He looked forward with pleasure to getting a change when he should be relieved in June by the officer whose post he was holding, and soon had the satisfaction of accepting an offer from General the Honourable Arthur Hardinge, Commander-in-Chief of the Bombay Army, to take the place of his Military Secretary, who was for the moment employed elsewhere.

1881

This appointment was even more congenial than the last: for to be on the personal staff of the Commander-in-Chief of a province meant accompanying him on all his tours of inspection. Like the former, this appointment was an eight months' business, for staff officers in India get sixty days' short leave every year, and eight months' long leave occasionally; for the latter period it was usual to appoint some officer to carry on, and it was Gatacre's good fortune throughout his career to be constantly selected for such temporary tenure of office. In this way he gained an acquaintance with all the provinces of India, and with all arms, British and Native, such as rarely falls to the lot of one man. When he left India, seventeen years later, there was hardly a station in all the four provinces which he had not visited.

Military Secretary

In the course of the winter, 1881-2, General Hardinge paid an official visit to Sir Robert Phayre, at Mhow. One of his daughters well remembers Major Gatacre on this occasion. His handsome bronzed face, his slight athletic figure, and keen but kindly blue eyes arrested the attention; and then on further acquaintance, his indefinable charm of manner, his courtly way of devoting himself to his companion for the moment, his curious mixture of modesty and power left an impression which later years exaggerated as his name became identified with all the soldierly qualities and achievements which built up his fame.

Every moment of these inspection tours was full of interest for Gatacre; who, being a good son, writes fully and simply about everything to the Squire at home.

CAMP HAMURGHURI,

December 18, 1881.

"We are having a very pleasant march from Nusserabad to Neemuch; good shooting all the way—duck, snipe, and deer; also some capital pig-sticking. The wild boars here are very difficult to get out of the jungle and grass, but when one does get them out across the open ground they run like greyhounds.
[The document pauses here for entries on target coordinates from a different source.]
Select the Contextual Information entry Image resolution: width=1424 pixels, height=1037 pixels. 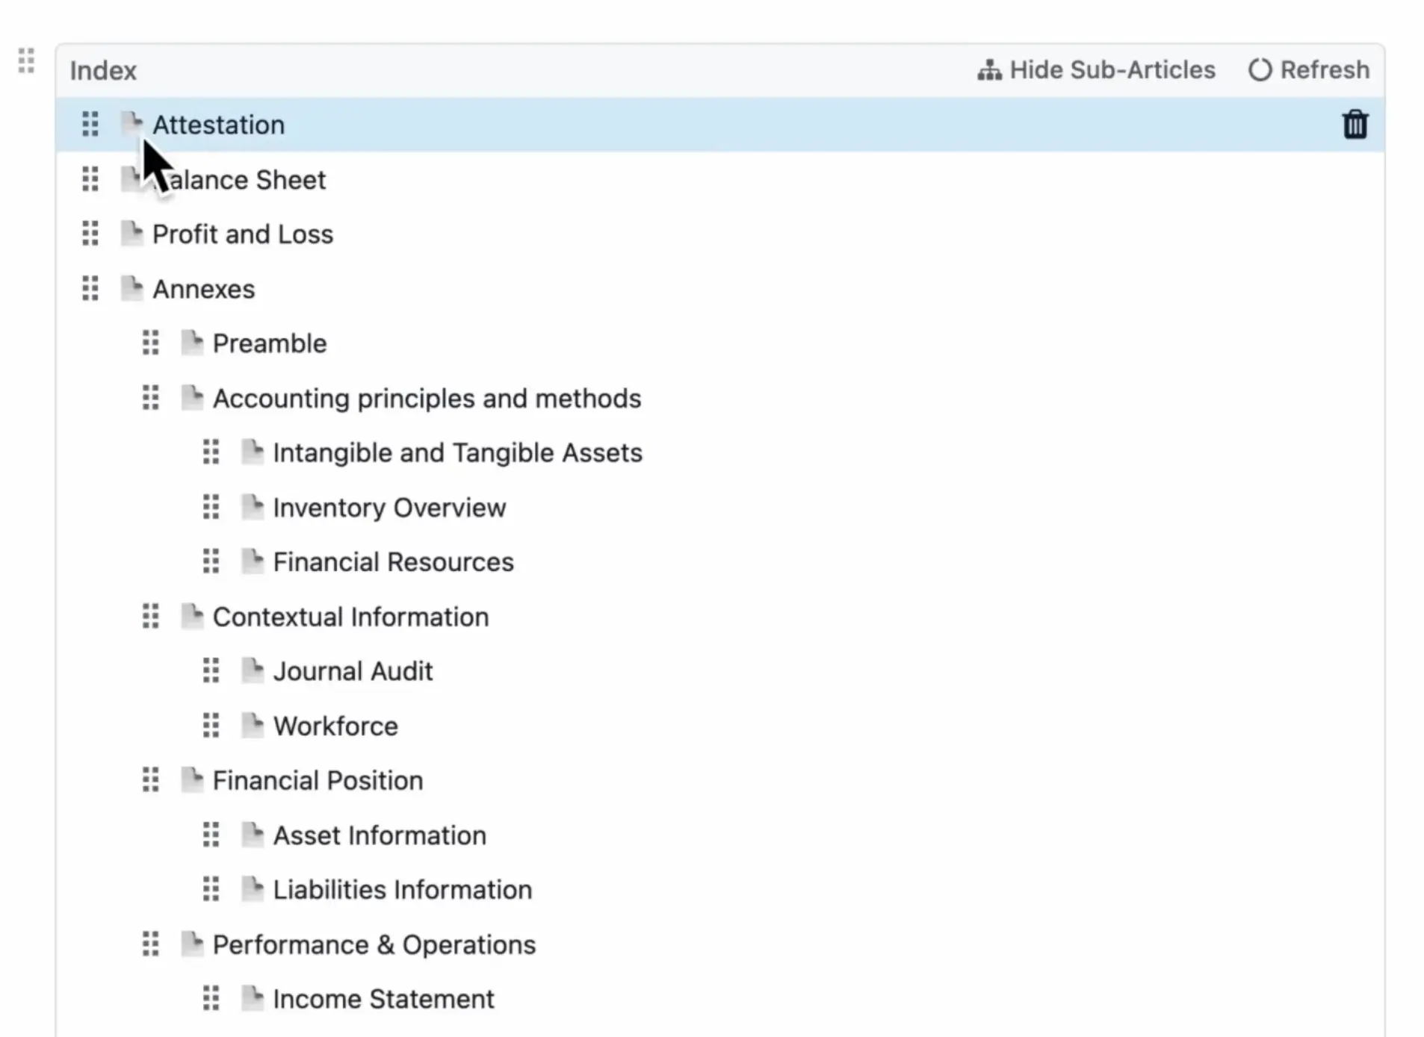click(x=350, y=616)
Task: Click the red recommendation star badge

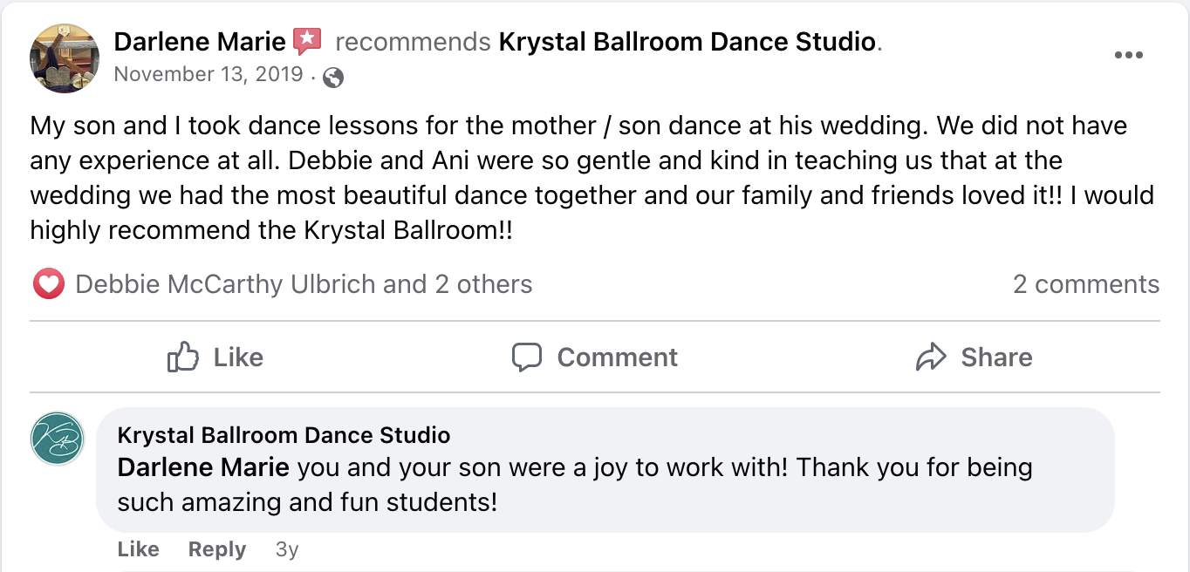Action: click(x=307, y=41)
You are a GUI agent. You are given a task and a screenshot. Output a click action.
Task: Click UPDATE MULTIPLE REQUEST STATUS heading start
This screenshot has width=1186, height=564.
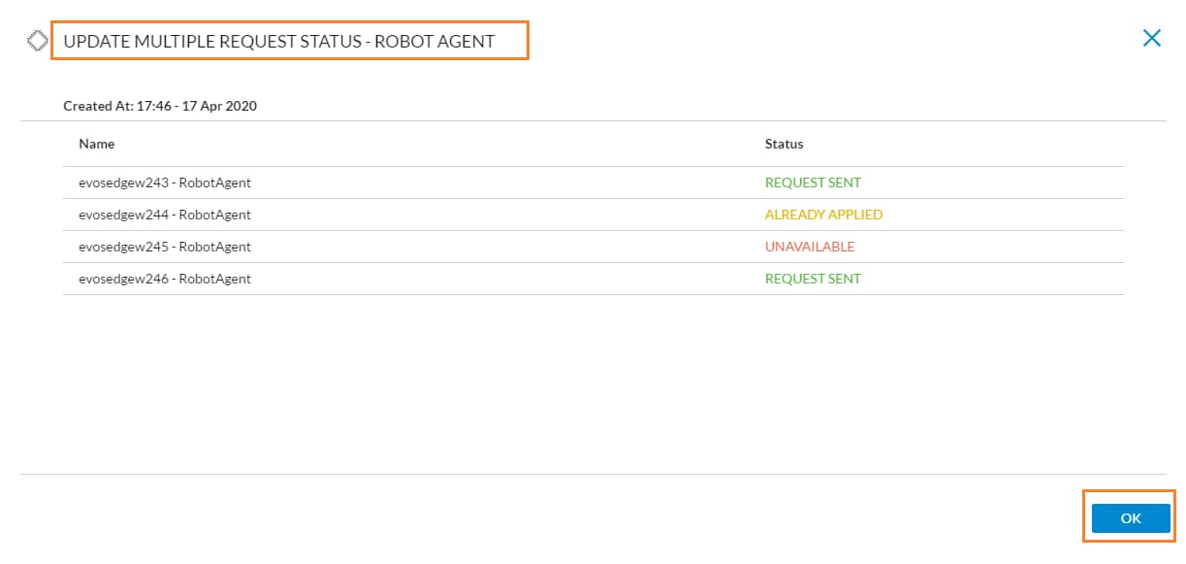(212, 42)
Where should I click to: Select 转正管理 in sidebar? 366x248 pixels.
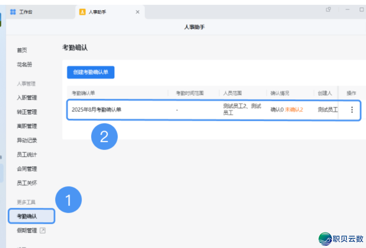[27, 112]
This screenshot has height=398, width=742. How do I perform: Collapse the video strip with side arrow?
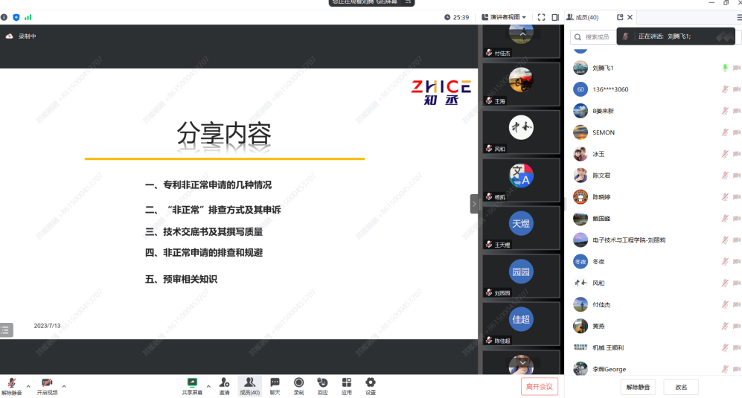[474, 204]
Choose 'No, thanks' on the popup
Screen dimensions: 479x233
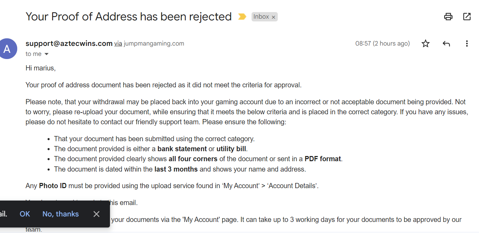(60, 214)
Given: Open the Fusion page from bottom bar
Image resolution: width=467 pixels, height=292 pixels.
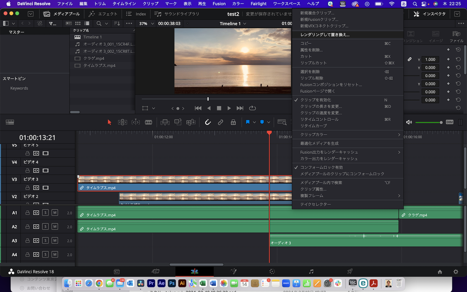Looking at the screenshot, I should point(234,272).
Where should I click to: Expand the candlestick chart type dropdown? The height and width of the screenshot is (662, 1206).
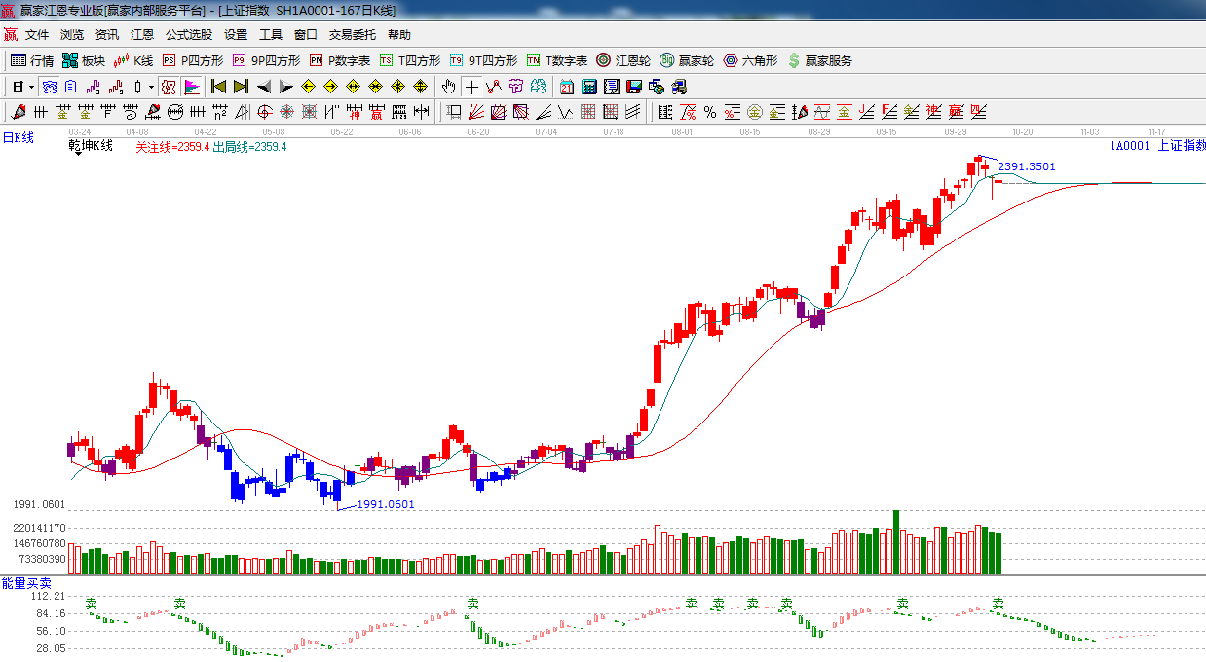(150, 87)
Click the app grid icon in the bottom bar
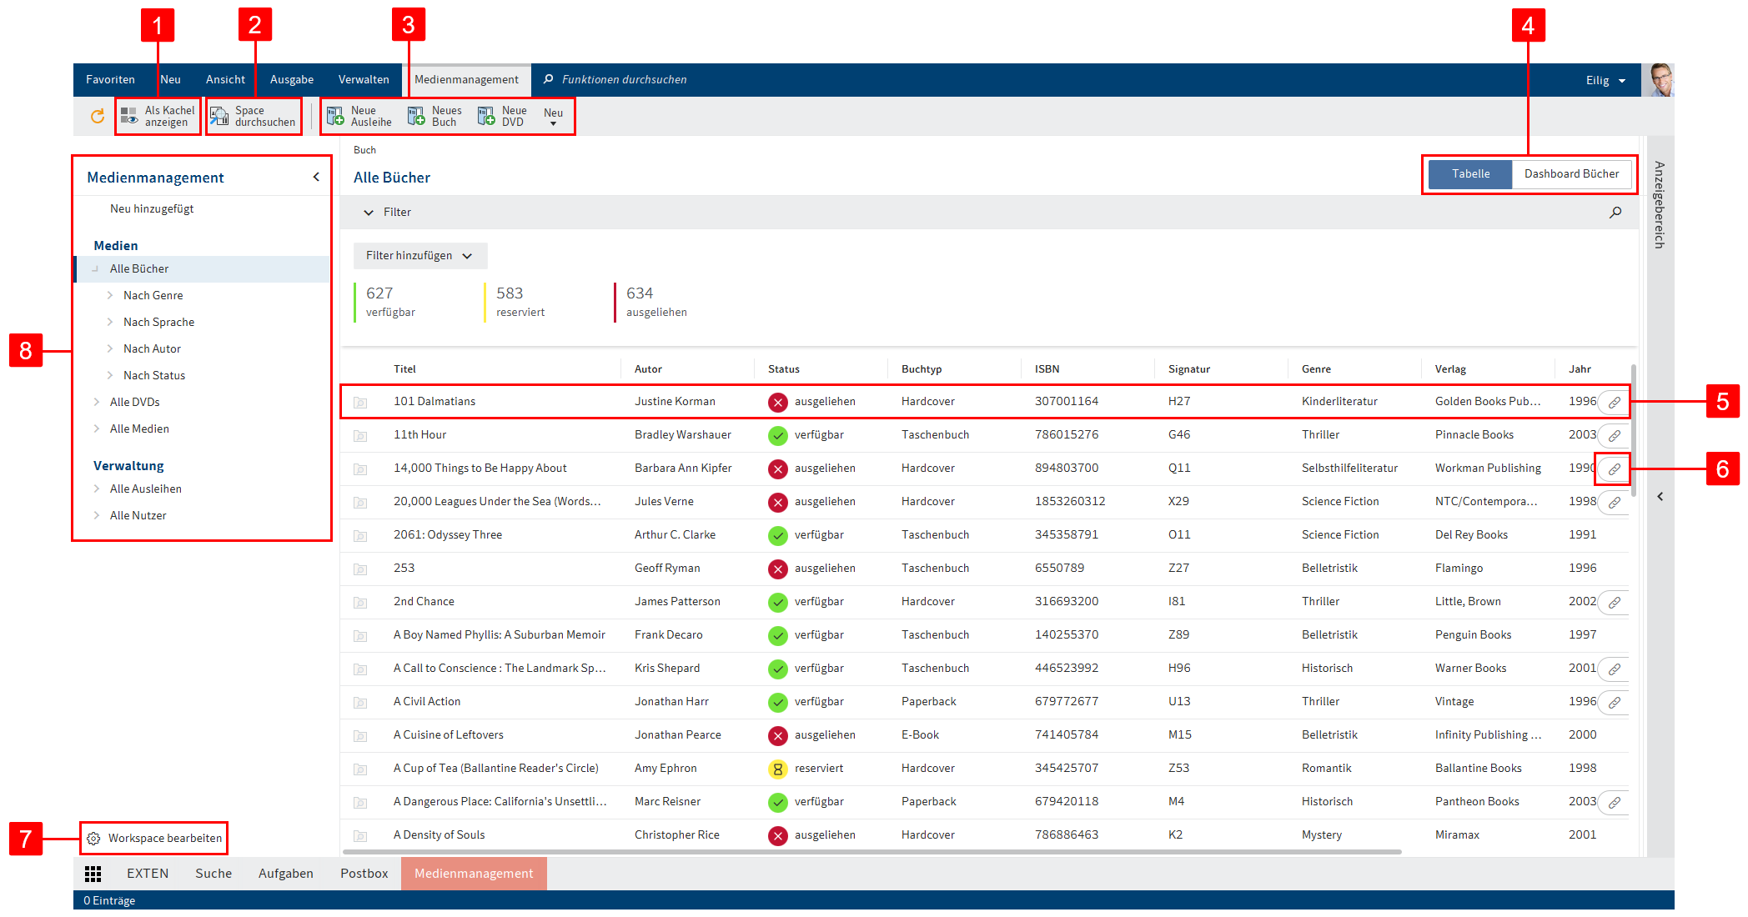Viewport: 1748px width, 917px height. tap(93, 873)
I have two ponies a little under fourteen hands, both fast, and I have sometimes galloped a mile and a half before I could catch one; this was allowing him about a quarter of a mile start, otherwise if pressed they turn into the jungle. When you get up to them on the open ground, they turn round and run back a pace or two, and then come straight at you, rising on their hind legs to cut your horse if they get the chance, but this of course they can't do if you use your spear properly. I have got some capital tushes. The best run we have had as yet was at a place called Roopauli, two marches back; two boars broke covert together and went away over capital ground to another place two miles off. The Commander-in-Chief and I took one and had a capital run after him. I had the luck to get the first spear. I was pleased, because I was riding a horse of the Chief's that could never be got up to a pig before. To-morrow we are coming to a place celebrated for cheetul, a kind of spotted deer, antlers like a stag and skin like a fallow deer. I am in hopes of getting one or two. This is a beautiful country to march through, very long grass and jungle all round; nearly all the hills are of white marble; and spotted marbles of sorts, and an enormous number of old forts and temples beautifully ornamented with carvings in marble and stone. Some of them are extraordinarily beautiful in form and design of carving, far superior to anything we see now—and these are thousands, not hundreds, of years old."